* [AVAILABLE DATA]
=== Begin Enclosure ===
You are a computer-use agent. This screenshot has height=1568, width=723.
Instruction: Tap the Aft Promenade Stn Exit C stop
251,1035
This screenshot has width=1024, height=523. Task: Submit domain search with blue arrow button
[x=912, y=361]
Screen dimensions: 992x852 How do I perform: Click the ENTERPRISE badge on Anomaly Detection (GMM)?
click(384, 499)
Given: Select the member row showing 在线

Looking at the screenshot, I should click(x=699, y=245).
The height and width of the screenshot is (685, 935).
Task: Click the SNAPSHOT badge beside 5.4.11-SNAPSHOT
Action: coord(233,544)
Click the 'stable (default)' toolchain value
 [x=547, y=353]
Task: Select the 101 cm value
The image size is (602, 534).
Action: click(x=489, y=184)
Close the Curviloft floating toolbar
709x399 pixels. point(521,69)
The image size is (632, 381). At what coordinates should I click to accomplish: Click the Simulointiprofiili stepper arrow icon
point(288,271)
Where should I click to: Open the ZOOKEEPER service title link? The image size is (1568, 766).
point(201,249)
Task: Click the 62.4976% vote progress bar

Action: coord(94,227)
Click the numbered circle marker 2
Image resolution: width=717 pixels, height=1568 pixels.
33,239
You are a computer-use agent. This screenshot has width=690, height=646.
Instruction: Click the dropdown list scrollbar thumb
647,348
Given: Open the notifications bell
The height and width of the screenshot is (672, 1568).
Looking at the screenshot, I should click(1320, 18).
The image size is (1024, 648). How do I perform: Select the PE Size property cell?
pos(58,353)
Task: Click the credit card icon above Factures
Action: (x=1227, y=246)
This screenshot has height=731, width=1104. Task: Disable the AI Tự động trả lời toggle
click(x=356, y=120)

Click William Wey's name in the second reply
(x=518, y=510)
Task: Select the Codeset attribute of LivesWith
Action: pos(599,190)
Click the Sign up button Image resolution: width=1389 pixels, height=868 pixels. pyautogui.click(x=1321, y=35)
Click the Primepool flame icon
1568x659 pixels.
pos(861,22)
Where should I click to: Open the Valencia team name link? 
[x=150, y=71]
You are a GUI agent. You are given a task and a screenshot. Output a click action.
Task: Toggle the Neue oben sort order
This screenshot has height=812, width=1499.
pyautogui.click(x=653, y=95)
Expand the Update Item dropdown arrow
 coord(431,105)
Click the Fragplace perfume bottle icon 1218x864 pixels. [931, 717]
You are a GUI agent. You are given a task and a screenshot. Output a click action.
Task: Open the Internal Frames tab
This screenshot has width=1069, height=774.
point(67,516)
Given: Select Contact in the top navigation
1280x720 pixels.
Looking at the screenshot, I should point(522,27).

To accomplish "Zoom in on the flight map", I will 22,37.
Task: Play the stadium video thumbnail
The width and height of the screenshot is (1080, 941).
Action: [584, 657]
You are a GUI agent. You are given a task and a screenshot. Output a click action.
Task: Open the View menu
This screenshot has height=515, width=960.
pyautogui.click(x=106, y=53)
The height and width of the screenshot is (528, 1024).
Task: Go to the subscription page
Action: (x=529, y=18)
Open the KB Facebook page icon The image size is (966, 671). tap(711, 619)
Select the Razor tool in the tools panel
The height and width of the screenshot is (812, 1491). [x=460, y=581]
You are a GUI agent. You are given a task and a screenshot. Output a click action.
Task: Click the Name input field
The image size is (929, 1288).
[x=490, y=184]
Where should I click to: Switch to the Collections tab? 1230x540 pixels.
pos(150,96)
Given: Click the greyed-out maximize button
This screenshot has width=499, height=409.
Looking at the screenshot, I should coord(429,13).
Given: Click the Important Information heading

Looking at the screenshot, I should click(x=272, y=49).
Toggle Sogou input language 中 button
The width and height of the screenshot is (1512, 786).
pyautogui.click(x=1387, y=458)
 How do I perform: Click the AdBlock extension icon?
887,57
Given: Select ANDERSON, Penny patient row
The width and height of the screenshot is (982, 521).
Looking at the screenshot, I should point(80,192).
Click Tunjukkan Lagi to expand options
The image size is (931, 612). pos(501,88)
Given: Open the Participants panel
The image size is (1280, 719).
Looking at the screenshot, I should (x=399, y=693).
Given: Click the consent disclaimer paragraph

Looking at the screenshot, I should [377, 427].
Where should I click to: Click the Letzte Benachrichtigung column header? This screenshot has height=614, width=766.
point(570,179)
=== End Enclosure ===
* [TASK DIRECTIONS] Starting from the first line of the records above, retype each line exactly up to and including the one that contains "Given: Open the notifications bell", and nothing more.

* [RESPONSE TO THE TASK]
You are a computer-use agent. This screenshot has height=1568, width=723.
Instruction: Tap the Aft Promenade Stn Exit C stop
251,1035
This screenshot has width=1024, height=523. Task: Submit domain search with blue arrow button
[x=912, y=361]
Screen dimensions: 992x852 How do I perform: Click the ENTERPRISE badge on Anomaly Detection (GMM)?
click(384, 499)
Given: Select the member row showing 在线

Looking at the screenshot, I should click(x=699, y=245).
The height and width of the screenshot is (685, 935).
Task: Click the SNAPSHOT badge beside 5.4.11-SNAPSHOT
Action: coord(233,544)
Click the 'stable (default)' toolchain value
 [x=547, y=353]
Task: Select the 101 cm value
The image size is (602, 534).
Action: click(x=489, y=184)
Close the Curviloft floating toolbar
709x399 pixels. point(521,69)
The image size is (632, 381). At what coordinates should I click to accomplish: Click the Simulointiprofiili stepper arrow icon
point(288,271)
Where should I click to: Open the ZOOKEEPER service title link? The image size is (1568, 766).
point(201,249)
Task: Click the 62.4976% vote progress bar

Action: coord(94,227)
Click the numbered circle marker 2
Image resolution: width=717 pixels, height=1568 pixels.
33,239
You are a computer-use agent. This screenshot has width=690, height=646.
Instruction: Click the dropdown list scrollbar thumb
647,348
Given: Open the notifications bell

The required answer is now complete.